In the end, I decided to make a dict of dicts– I realized that this data structure was actually the most ideal for what I needed. The information from the original dicts would be stored as inside a dict (the "total_dict"), and those would be accessed if and only if the gene was present in the list of common_genes (which was derived from a set that all the transcription factors had in common). They are accessed by setting a for loop to go through the TFs of the total_dict to determine whether the gene id was present in the TF dict, and if it was, the information in the value (i.e. sum of scores and number of hits) was added to the correct row (based on the gene name, or id) and column (based on the TF at hand).
for id in common_names:
gene_name= idconverter.getgene(id).gene_name
gene_description= idconverter.getgene(id).description
df.set_value(id,'gene name', gene_name)
df.set_value(id,'gene name', gene_description)

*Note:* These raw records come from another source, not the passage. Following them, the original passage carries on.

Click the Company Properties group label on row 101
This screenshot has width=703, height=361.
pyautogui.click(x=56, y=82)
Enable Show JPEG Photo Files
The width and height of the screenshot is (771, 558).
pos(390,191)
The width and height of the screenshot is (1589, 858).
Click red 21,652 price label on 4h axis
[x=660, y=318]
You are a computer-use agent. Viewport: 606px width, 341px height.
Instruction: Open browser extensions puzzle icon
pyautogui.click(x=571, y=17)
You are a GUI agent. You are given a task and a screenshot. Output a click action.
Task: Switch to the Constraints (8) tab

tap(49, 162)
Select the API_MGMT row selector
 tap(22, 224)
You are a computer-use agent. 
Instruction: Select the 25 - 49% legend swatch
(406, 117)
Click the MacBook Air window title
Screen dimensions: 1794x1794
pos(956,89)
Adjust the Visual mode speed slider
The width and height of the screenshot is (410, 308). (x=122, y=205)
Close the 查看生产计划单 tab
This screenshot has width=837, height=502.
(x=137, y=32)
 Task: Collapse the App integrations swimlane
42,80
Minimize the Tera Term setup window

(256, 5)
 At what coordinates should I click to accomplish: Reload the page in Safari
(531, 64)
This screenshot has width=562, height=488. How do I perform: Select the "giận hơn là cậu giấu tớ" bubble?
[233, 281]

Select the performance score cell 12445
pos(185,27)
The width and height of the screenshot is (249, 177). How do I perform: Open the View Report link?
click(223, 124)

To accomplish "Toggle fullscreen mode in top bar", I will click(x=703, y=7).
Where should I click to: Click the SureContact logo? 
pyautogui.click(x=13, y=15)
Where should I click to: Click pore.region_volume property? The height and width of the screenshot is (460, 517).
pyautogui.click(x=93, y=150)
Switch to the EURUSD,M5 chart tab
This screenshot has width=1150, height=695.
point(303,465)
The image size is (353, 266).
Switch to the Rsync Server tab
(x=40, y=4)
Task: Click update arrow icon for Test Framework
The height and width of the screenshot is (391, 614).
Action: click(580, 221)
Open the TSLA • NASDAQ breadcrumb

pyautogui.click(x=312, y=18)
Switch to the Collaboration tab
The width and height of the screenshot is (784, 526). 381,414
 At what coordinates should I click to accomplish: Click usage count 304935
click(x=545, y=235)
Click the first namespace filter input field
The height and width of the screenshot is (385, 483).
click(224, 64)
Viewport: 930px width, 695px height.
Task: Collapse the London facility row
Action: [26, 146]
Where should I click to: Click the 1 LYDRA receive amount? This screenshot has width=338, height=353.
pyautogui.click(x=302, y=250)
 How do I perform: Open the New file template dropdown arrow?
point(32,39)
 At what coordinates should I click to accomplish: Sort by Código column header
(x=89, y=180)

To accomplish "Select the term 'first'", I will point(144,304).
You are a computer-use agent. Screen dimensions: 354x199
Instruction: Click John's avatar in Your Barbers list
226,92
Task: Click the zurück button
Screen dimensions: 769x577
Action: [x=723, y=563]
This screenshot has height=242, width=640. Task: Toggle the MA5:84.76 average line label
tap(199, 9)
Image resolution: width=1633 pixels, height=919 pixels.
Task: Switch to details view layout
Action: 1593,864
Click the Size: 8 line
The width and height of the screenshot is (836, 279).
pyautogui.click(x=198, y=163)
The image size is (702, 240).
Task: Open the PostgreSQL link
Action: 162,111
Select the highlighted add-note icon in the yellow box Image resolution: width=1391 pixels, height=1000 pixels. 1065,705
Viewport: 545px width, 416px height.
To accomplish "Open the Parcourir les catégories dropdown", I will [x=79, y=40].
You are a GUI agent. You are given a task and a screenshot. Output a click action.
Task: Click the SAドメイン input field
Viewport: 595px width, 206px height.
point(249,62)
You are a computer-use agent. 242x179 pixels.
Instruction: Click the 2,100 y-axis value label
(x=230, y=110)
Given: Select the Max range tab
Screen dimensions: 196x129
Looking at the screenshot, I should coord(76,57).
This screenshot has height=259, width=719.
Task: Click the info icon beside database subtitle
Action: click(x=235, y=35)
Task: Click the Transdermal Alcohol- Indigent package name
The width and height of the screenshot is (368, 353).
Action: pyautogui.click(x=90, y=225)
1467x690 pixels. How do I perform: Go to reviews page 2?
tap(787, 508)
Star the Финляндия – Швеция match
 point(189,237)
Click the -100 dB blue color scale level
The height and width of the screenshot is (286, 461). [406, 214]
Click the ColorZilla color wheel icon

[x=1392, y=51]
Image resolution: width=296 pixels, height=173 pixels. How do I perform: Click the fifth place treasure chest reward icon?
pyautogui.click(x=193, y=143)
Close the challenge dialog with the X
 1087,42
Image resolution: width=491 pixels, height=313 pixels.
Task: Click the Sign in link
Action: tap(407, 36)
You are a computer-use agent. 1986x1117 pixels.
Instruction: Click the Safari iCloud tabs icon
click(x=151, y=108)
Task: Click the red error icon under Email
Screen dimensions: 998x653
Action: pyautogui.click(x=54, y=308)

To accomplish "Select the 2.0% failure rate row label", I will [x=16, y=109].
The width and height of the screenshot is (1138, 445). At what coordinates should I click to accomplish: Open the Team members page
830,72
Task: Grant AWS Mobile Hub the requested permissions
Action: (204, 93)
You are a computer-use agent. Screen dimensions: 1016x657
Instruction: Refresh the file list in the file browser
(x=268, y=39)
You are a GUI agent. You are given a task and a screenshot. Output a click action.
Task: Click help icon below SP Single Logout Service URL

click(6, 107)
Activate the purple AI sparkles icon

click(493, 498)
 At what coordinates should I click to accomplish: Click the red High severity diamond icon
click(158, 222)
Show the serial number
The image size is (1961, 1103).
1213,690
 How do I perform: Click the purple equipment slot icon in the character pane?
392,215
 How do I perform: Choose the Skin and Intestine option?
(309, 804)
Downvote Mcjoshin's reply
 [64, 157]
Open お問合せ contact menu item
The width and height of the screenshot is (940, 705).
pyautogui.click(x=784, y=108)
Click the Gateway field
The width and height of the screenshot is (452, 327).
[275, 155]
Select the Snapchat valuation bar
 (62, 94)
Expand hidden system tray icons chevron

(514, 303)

for tf_id in total_dict.keys():
if id in total_dict[tf_id].keys():
df.set_value(id, '{} Score Sum'.format(tf_id), total_dict[tf_dict][id][0])
df.set_value(id, '{} Score Sum'.format(tf_id), total_dict[tf_dict][id][1])
print(df.header())
Long story short, if you are dealing with a lot of different kinds of data, make SURE the kind of data structures you work with can be manipulated in order to build the kind of results you want to generate.